__Text excerpt__:
━━━

\(\newcommand{\AA}{\unicode{x212B}}\)

10. Reading and Writing Data

Larch has several built-in functions for reading and writing scientific data. The intention is that the types and varieties of supported files will increase. In addition, because standard Python modules can be used from Larch, many types of standard data and image types can be used by importing the appropriate Python module. This chapter describes the Larch functions for data handling.

10.1. Simple Plaintext (ASCII or UTF-8) Column Files

A simple way to store small amounts of numerical data - and one that is widely used in the XAFS community - is to store data in plaintext data files, with whitespaces separating numbers layed out as a table, with a fix number of columns and rows indicated by newlines. By “plaintext”, we mean files that are not binary. Many of these will contain only “ASCII” characters (for basic English text without accents or non-Latin characters), but they can also contain some characters representing non-English language, as represented by “Latin-1” or “UTF-8” encodings. Typically a comment character such as “#” is used to signify header information. For instance:

# room temperature FeO
# data from 20-BM, 2001, as part of NXS school
# powder on tape, 4 layers
# 2001-08-10T11:10:00
# Si(111), d_spacing: 3.13553
#------------------------
#  energy       xmu             i0
  6911.7671   -0.35992590E-01  280101.00
  6916.8730   -0.39081634E-01  278863.00
  6921.7030   -0.42193483E-01  278149.00
  6926.8344   -0.45165576E-01  277292.00
  6931.7399   -0.47365589E-01  265707.00

This file has some lines of text which give human readable information about the data collected, and then data for different arrays or channels arranged in columns, with each line or row representing a new data point. While not a very specific description of a data file (see, XDI below), such files are very common in the XAFS community. Such files can usually be read with the builtin read_ascii() function. Which will turn each column into an array, usually named by the column heading. That often means that as you read these files in, you also need to know and tell the program how to use those arrays.

larch.io.read_ascii(filename, labels=None, simple_labels=False, sort=False, sort_column=0)

read a column ascii column file, returning a group containing the data extracted from the file.

Parameters:
  • filename (str) – name of file to read

  • labels (ist or None) – list of labels to use for array labels [None]

  • simple_labels (bool) – whether to force simple column labels (note 1) [False]

  • sort (bool) – whether to sort row data (note 2) [False]

  • sort_column (int) – column to use for sorting (note 2) [0]

Returns:

Group

A data group containing data read from file, with several attributes:

filename : text name of the file.
array_labels : array labels, names of 1-D arrays.

━━━

__Dataset__:

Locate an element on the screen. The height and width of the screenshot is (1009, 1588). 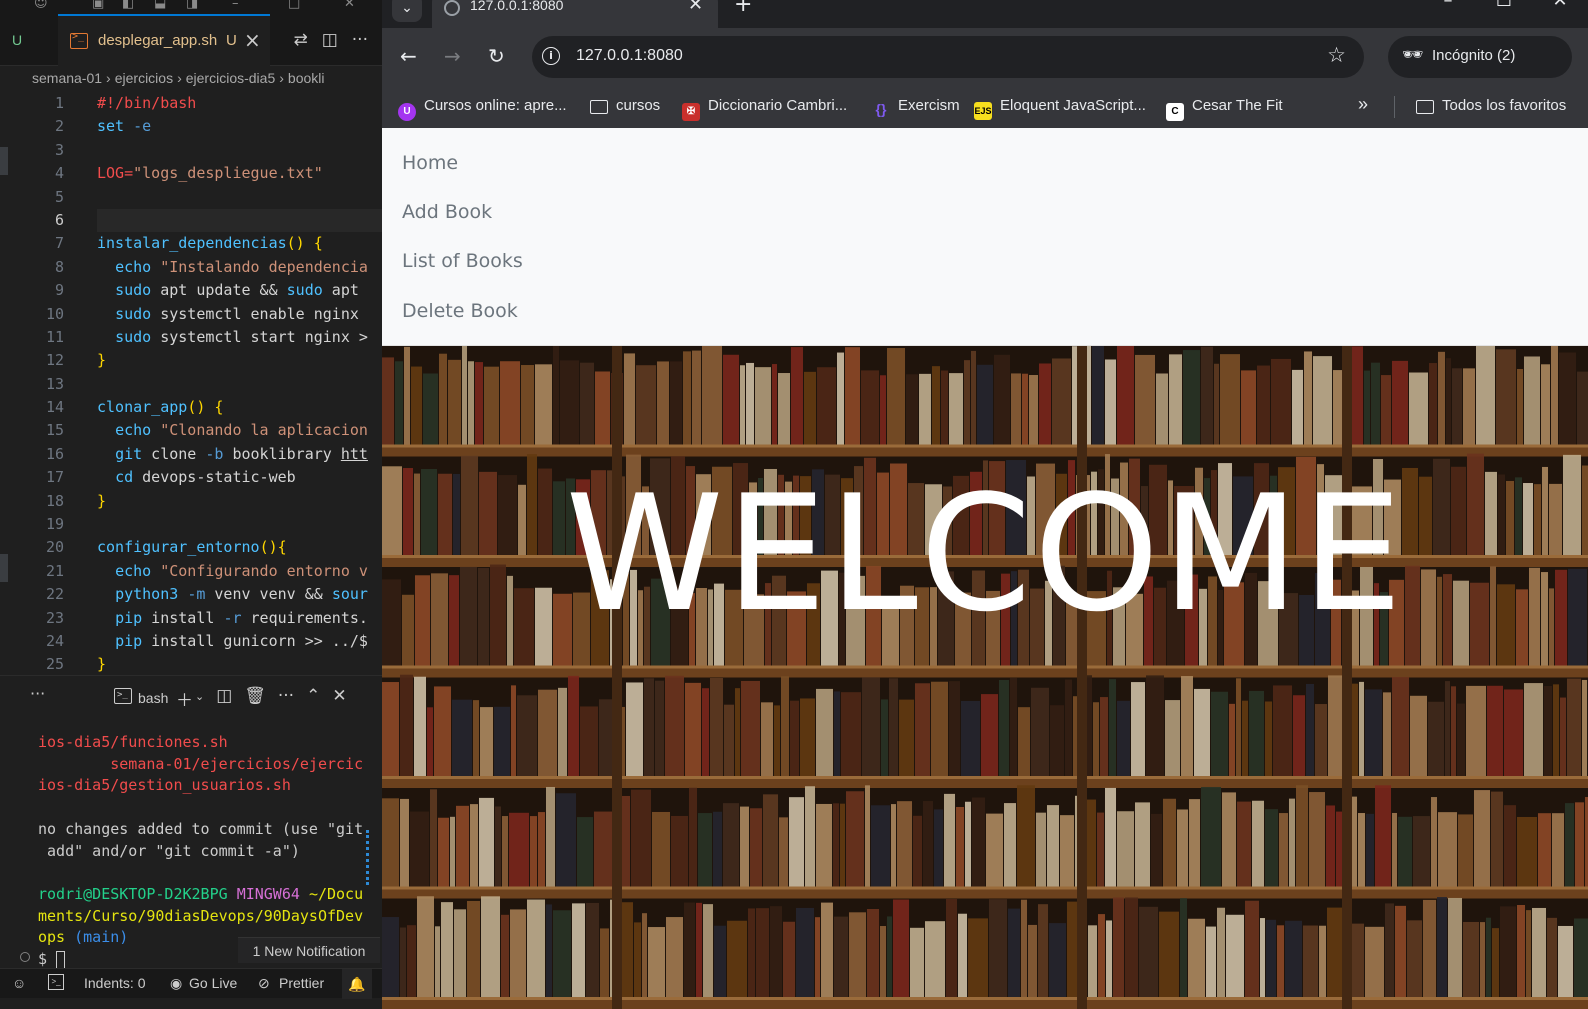
code-token: systemctl enable nginx is located at coordinates (255, 314).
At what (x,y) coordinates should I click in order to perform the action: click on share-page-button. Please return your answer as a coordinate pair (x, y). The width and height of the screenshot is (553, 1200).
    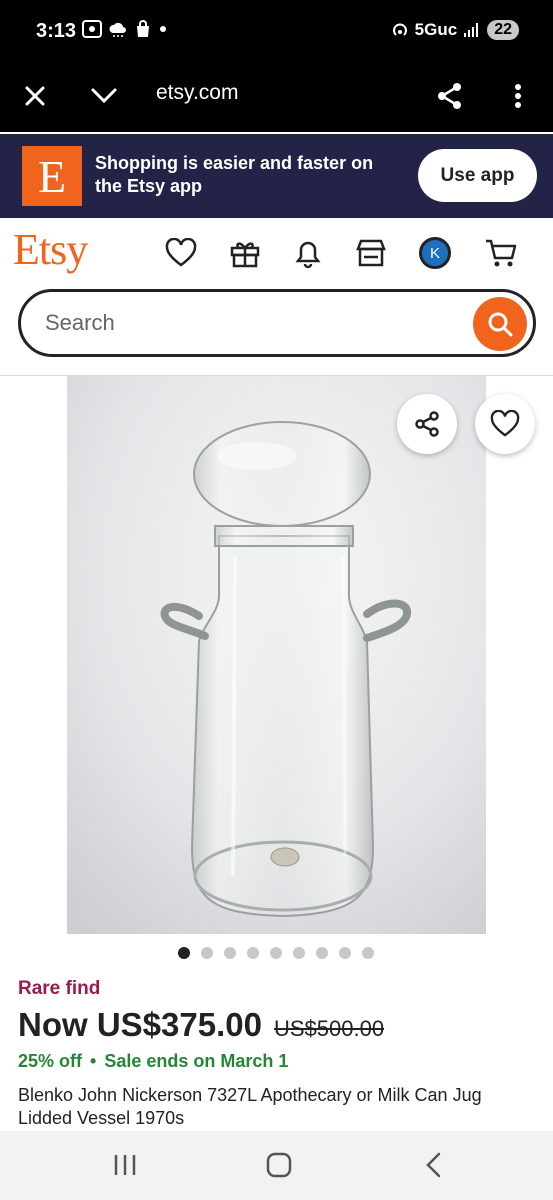
    Looking at the image, I should click on (450, 96).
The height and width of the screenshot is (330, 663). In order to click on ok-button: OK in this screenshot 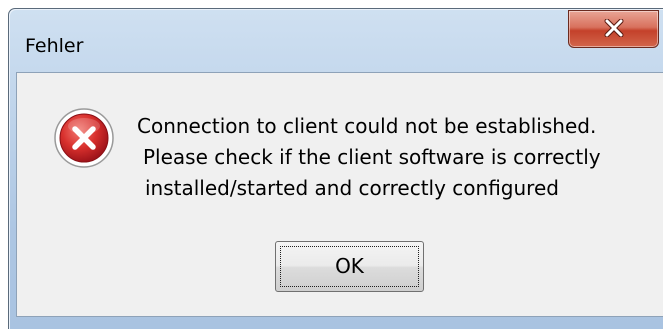, I will do `click(350, 266)`.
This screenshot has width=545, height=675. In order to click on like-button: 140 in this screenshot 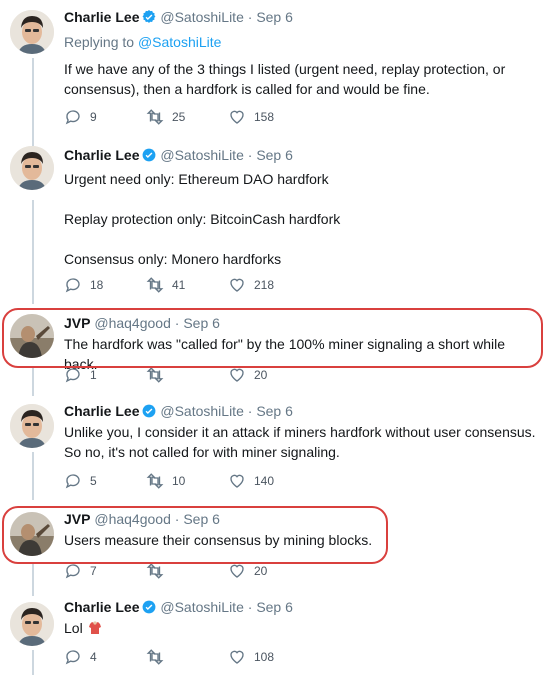, I will do `click(251, 481)`.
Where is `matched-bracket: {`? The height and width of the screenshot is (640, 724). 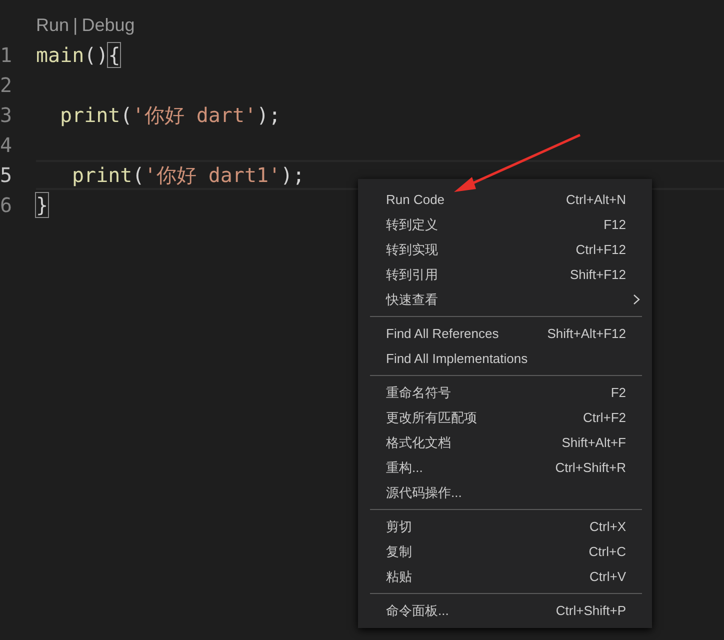
matched-bracket: { is located at coordinates (114, 55).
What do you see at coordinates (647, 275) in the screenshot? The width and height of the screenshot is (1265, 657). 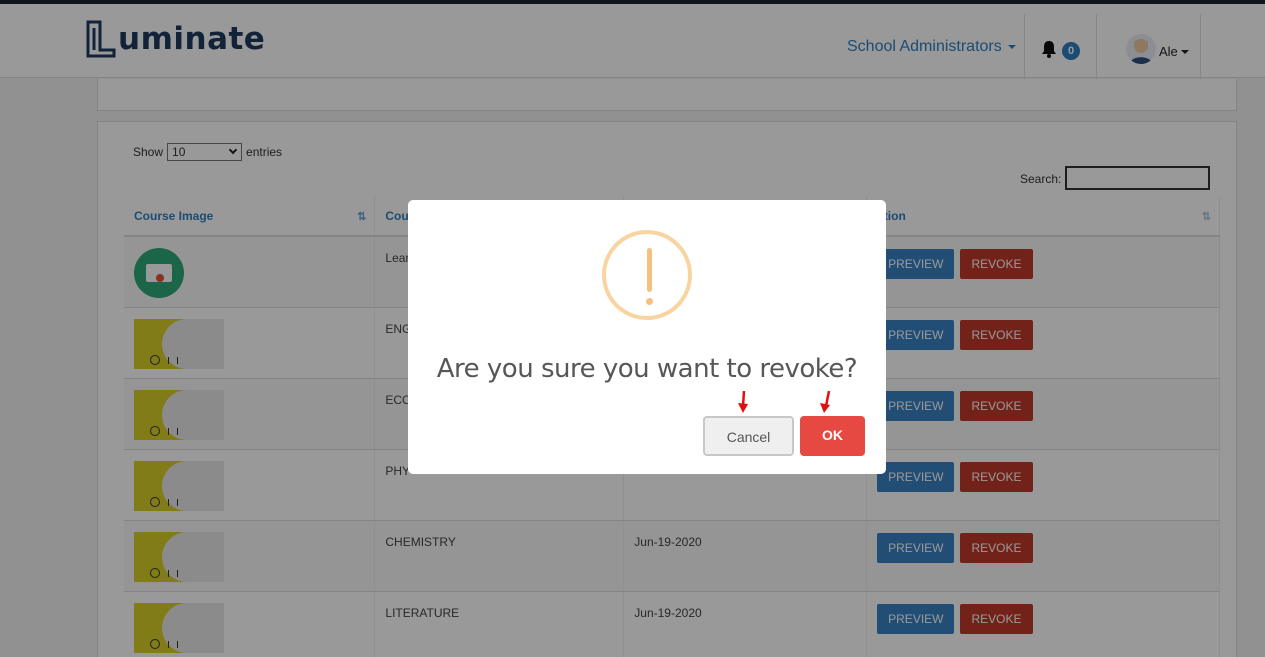 I see `warning-icon` at bounding box center [647, 275].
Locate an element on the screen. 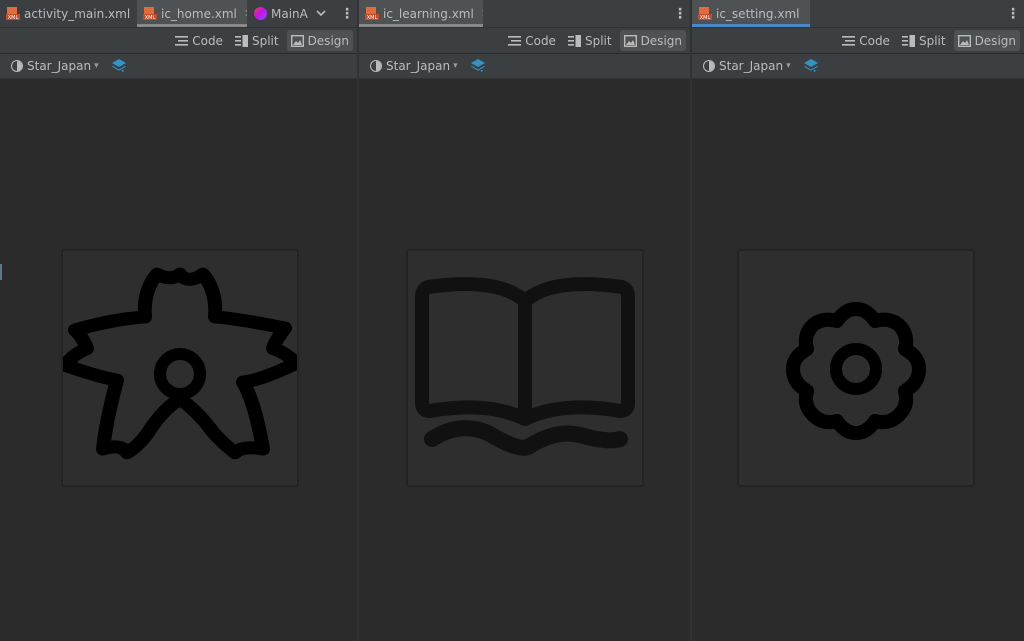 The width and height of the screenshot is (1024, 641). kotlin-file-icon is located at coordinates (260, 14).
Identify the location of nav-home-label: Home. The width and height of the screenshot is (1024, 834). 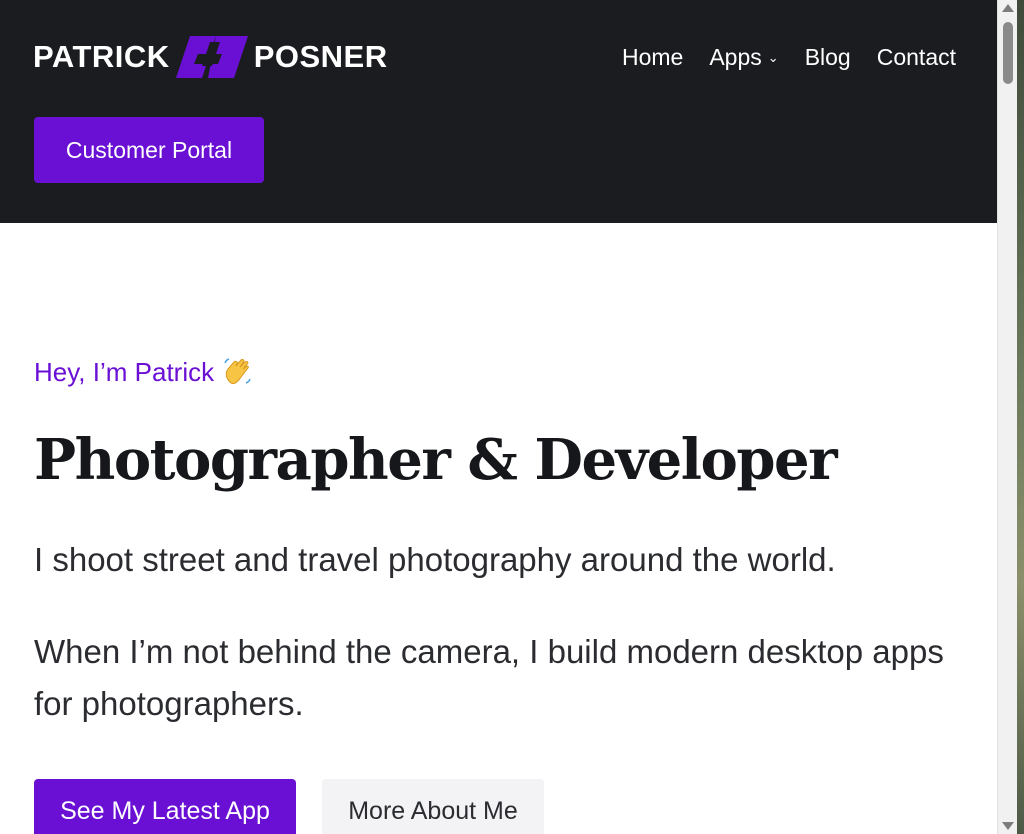
(652, 56).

━━━

__What is needed__:
Please answer these questions from the Larch data-reading chapter:
(a) What comment character is typically used to mark header information in plaintext column files?
(b) What is the default value of the sort_column parameter of read_ascii()?
(c) What does the filename attribute of the returned group hold?
The rows have nothing to do with the Larch data-reading chapter.

__Your solution__:
(a) "#"
(b) 0
(c) The text name of the file.